• Your goal: Copy each of the following lines word for word, changing no character.

━━━━━ Data in this exercise ━━━━━

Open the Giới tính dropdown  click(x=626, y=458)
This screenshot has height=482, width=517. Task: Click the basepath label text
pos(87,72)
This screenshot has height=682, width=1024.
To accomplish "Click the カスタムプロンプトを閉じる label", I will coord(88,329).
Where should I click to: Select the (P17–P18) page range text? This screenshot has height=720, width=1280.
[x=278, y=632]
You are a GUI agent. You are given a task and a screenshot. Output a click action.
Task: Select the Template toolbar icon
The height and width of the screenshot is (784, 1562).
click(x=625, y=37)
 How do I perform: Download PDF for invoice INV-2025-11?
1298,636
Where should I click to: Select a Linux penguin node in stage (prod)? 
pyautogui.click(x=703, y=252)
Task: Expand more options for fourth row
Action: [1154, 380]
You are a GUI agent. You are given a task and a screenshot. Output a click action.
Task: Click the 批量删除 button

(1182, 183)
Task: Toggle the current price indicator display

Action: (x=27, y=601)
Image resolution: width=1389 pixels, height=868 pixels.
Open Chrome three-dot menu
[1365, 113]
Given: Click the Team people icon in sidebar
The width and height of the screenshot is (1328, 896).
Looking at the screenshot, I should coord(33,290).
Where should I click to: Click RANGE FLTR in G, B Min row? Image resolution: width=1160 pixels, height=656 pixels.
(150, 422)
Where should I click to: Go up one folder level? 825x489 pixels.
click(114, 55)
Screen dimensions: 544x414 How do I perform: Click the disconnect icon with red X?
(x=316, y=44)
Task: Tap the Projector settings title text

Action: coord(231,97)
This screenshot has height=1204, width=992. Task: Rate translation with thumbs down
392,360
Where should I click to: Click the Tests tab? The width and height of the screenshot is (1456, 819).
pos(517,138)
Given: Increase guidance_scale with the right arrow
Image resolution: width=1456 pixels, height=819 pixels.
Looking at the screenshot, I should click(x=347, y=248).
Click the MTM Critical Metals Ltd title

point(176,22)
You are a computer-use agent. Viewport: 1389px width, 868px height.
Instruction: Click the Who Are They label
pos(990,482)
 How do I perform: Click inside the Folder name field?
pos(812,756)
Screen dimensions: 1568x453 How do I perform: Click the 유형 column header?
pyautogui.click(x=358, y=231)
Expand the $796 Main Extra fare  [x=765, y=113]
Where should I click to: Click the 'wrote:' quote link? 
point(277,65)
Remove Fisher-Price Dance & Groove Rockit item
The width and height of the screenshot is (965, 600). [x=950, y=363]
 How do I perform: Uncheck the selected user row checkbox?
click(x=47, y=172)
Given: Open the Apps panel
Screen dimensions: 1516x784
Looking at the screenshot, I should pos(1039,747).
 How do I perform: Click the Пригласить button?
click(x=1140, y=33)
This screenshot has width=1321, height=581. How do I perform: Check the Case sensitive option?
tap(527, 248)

━━━━━

• Response to the exercise:
Open the Giới tính dropdown  click(x=626, y=458)
This screenshot has height=482, width=517. Task: Click the basepath label text
pos(87,72)
This screenshot has height=682, width=1024.
To accomplish "Click the カスタムプロンプトを閉じる label", I will coord(88,329).
Where should I click to: Select the (P17–P18) page range text? This screenshot has height=720, width=1280.
[x=278, y=632]
You are a GUI agent. You are given a task and a screenshot. Output a click action.
Task: Select the Template toolbar icon
The height and width of the screenshot is (784, 1562).
click(x=625, y=37)
 How do I perform: Download PDF for invoice INV-2025-11?
1298,636
Where should I click to: Select a Linux penguin node in stage (prod)? 
pyautogui.click(x=703, y=252)
Task: Expand more options for fourth row
Action: [1154, 380]
You are a GUI agent. You are given a task and a screenshot. Output a click action.
Task: Click the 批量删除 button

(1182, 183)
Task: Toggle the current price indicator display

Action: (x=27, y=601)
Image resolution: width=1389 pixels, height=868 pixels.
Open Chrome three-dot menu
[1365, 113]
Given: Click the Team people icon in sidebar
The width and height of the screenshot is (1328, 896).
Looking at the screenshot, I should coord(33,290).
Where should I click to: Click RANGE FLTR in G, B Min row? Image resolution: width=1160 pixels, height=656 pixels.
(150, 422)
Where should I click to: Go up one folder level? 825x489 pixels.
click(114, 55)
Screen dimensions: 544x414 How do I perform: Click the disconnect icon with red X?
(x=316, y=44)
Task: Tap the Projector settings title text

Action: coord(231,97)
This screenshot has height=1204, width=992. Task: Rate translation with thumbs down
392,360
Where should I click to: Click the Tests tab? The width and height of the screenshot is (1456, 819).
pos(517,138)
Given: Increase guidance_scale with the right arrow
Image resolution: width=1456 pixels, height=819 pixels.
Looking at the screenshot, I should click(x=347, y=248).
Click the MTM Critical Metals Ltd title

point(176,22)
You are a computer-use agent. Viewport: 1389px width, 868px height.
Instruction: Click the Who Are They label
pos(990,482)
 How do I perform: Click inside the Folder name field?
pos(812,756)
Screen dimensions: 1568x453 How do I perform: Click the 유형 column header?
pyautogui.click(x=358, y=231)
Expand the $796 Main Extra fare  [x=765, y=113]
Where should I click to: Click the 'wrote:' quote link? 
point(277,65)
Remove Fisher-Price Dance & Groove Rockit item
The width and height of the screenshot is (965, 600). [x=950, y=363]
 How do I perform: Uncheck the selected user row checkbox?
click(x=47, y=172)
Given: Open the Apps panel
Screen dimensions: 1516x784
Looking at the screenshot, I should pos(1039,747).
 How do I perform: Click the Пригласить button?
click(x=1140, y=33)
This screenshot has width=1321, height=581. How do I perform: Check the Case sensitive option?
tap(527, 248)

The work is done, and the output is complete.